A mom may be argumentative and overprotective, but she’s a treasure to cherish long after she’s gone. Who else cares if your socks match and your teeth are brushed?

Rituals Beyond Words

Our rituals have always expressed—with more power than language—our core beliefs. If Catholics value life, we should ritualize it. We believe the fetus is fully human: then why so few rituals for a miscarriage? Why do we never pray publicly for the mom who’s placed her baby for adoption?

Many people think she’s done the right thing, but support for her seems thin and silent.

We are learning more about grief; surely, naming it and holding it in prayer long after the funeral is a necessary step toward healing. Many parishes give mothers a flower or say a blessing over them. Those efforts could be expanded by inviting those who mourn mothers or children to participate, too.



I have spent the week in dialogue with a most unusual woman. In hands which should cradle a child, she holds a crown of thorns. Her fingers are seared as brutally as her son or daughter’s flesh was torn. She is the Mother of the Disappeared. While this icon might seem an odd choice for the celebration of Mother’s Day, it is appropriate for reasons larger than Hallmark cards and florists’ bouquets.

Her halo reminds us that the parents of the martyred die inwardly like Mary and are holy like Mary. Violating all the rules for classic iconography, a handprint smears the lower left corner of her portrait. It is as out of place as a jelly blob on a book, a stain on the new carpet or the grubby marks that children leave on walls. Lest we become too heady about holiness, it reminds us of reality. Meeting this icon, I protested, “I don’t want to live with you all week! Your stare condemns my safety and luxury. Why don’t you go away and let me enjoy the apple blossoms, my daughter’s pastel dresses, the joys of spring?”
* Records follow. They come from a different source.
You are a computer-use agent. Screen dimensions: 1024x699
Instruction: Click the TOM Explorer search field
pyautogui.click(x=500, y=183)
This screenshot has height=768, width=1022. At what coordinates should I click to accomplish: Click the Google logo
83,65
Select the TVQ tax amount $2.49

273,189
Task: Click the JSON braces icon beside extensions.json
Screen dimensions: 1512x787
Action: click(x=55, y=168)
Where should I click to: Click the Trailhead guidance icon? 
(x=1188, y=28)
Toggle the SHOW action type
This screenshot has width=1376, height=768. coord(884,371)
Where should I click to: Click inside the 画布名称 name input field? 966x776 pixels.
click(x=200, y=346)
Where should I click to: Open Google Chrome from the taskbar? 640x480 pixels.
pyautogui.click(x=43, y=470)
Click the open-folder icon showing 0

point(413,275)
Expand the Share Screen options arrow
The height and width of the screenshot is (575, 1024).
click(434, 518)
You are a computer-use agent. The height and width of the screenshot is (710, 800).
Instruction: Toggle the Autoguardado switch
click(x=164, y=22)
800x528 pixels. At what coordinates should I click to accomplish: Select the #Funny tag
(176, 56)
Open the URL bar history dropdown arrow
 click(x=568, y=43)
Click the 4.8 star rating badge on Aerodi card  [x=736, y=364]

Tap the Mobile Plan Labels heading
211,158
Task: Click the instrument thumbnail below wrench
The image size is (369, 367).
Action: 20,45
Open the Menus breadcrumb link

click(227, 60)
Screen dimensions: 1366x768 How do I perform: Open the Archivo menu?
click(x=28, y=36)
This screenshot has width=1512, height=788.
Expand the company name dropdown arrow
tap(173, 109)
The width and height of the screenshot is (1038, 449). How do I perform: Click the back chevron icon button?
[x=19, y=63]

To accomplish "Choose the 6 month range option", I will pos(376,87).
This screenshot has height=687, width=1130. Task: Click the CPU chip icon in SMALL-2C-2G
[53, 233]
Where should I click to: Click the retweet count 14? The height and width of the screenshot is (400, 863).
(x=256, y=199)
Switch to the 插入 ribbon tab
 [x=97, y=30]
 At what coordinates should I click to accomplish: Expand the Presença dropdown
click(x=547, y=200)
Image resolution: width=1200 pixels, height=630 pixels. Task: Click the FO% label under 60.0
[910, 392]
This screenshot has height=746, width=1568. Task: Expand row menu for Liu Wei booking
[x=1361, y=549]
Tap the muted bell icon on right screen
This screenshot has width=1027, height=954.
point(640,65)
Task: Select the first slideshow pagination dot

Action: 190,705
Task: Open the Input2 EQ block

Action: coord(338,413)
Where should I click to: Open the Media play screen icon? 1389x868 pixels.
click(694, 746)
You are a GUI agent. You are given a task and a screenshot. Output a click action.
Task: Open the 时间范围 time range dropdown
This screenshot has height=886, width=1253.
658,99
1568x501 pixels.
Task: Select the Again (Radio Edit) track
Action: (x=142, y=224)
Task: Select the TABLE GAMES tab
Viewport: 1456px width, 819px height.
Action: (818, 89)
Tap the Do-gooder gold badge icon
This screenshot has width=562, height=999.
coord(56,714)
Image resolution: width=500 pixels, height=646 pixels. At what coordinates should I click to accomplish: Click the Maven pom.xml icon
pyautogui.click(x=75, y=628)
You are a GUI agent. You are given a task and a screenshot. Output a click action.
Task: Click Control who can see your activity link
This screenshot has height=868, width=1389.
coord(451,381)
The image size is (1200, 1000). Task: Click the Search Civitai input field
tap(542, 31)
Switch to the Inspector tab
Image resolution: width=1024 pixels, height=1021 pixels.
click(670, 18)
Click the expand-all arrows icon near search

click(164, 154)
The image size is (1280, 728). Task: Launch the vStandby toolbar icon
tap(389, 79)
My instinct to flee seemed supported by a line from the Gospel: “I came that they might have life in abundance.” If Christ’s gift of life has been so cruelly grabbed from these mothers and their children, what does it mean to me? She replies, “I participate in Christ’s trouncing of the death-dealing forces that stalk all children. Just as the martyrs of El Salvador played their part in bringing an end to the civil war, so I stand implacable as conscience. Persistently, I call oppressors to accountability. Furthermore, I challenge you to nurture the life you have been given, for it is fragile and precious.”

Her eyes upon me quiet my annoyance with my children, my frustration with their little failures. She reminds me that although I may not understand her particular ordeal, I may confront other problems.

Can I bring them to her serenity, her conviction that God is with us both in loving support? “You still have your children,” she reminds me. “Cherish them. Why do you get irritated when they invade your quiet times? I would give anything for such a little invasion. But my arms are empty. My home is silent.”

Eventually, for me as for her, all the children disappear. They grow up, leave for college, find their own paths. As one mom lamented, sweeping up debris, “First they break your things. Then they break your heart.” Sometimes the mothers disappear. My 10-year-old daughter tells me about the little boy in her class who made a Mother’s Day card along with the other children, but he didn’t know where to send it. Mom left; he lives with his dad.

In such heartbreaking separations, we see into the mystery of God. God says of the beloved people Israel: “How can I give you up? My heart recoils within me; my compassion grows warm and tender” (Hosea 11:8). Jesus, torn from his mother on the way to Calvary, can understand our worst nightmare, and relate to the suffering we most dread. However difficult our experience with our children may be, God participates intimately in the relationship.

And that is good news for Mother’s Day.